■ Short exercise
Show every line of the records below that contains the string "options", copying each line in full. Case counts.

■ Data provided

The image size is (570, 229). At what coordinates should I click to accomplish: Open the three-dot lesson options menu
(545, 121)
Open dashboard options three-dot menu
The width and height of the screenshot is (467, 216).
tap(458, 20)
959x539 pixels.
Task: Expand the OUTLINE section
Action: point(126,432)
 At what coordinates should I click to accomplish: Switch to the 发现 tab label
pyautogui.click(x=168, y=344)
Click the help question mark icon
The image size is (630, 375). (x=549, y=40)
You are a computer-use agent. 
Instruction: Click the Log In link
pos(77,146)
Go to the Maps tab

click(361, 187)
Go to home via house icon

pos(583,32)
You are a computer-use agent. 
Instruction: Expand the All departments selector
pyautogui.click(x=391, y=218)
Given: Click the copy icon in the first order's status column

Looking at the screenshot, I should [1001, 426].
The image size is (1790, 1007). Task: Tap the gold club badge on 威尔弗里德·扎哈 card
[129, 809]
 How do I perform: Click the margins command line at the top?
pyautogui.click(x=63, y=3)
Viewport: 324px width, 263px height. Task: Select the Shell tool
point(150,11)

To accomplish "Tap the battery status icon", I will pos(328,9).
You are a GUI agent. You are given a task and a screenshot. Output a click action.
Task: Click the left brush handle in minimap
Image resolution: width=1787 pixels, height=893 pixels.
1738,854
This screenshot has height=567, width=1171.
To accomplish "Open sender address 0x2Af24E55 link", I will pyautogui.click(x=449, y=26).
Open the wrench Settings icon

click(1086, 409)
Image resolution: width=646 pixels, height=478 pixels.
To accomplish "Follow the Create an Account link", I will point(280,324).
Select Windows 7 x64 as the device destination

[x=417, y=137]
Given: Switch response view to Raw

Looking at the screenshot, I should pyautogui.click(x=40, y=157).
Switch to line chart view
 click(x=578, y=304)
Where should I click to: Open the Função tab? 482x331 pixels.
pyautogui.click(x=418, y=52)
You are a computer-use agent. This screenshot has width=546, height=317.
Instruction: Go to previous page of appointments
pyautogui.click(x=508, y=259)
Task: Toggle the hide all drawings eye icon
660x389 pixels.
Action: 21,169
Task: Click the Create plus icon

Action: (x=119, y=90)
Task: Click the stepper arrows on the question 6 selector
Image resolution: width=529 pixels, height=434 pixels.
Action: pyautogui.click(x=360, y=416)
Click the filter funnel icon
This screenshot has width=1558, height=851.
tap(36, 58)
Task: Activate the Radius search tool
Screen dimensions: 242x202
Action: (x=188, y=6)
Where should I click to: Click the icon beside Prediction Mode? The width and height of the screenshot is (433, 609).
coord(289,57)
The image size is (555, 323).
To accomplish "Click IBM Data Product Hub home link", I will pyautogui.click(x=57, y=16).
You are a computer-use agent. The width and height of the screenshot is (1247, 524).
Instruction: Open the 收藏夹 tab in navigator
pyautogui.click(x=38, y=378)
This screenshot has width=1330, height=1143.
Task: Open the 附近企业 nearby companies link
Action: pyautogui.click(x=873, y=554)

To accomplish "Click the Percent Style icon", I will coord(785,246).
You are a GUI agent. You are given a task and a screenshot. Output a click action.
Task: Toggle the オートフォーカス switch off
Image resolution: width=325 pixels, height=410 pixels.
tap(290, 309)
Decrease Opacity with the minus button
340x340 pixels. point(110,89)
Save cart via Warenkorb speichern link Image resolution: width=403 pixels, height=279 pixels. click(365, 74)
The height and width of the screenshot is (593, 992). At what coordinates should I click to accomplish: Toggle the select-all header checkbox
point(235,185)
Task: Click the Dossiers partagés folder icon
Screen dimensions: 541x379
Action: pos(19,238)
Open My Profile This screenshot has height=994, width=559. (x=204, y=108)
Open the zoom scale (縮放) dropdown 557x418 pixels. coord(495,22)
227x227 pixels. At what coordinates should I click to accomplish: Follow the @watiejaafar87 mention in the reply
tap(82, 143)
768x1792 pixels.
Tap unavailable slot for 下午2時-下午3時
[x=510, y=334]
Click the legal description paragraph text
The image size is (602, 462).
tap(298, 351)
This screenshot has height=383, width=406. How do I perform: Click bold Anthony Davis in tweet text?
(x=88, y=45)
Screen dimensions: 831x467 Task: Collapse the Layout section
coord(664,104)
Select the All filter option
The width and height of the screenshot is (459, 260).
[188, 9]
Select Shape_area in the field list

■ Answer below
The image size is (570, 229). At what coordinates should I click to accomplish: Open the three-dot lesson options menu
Open dashboard options three-dot menu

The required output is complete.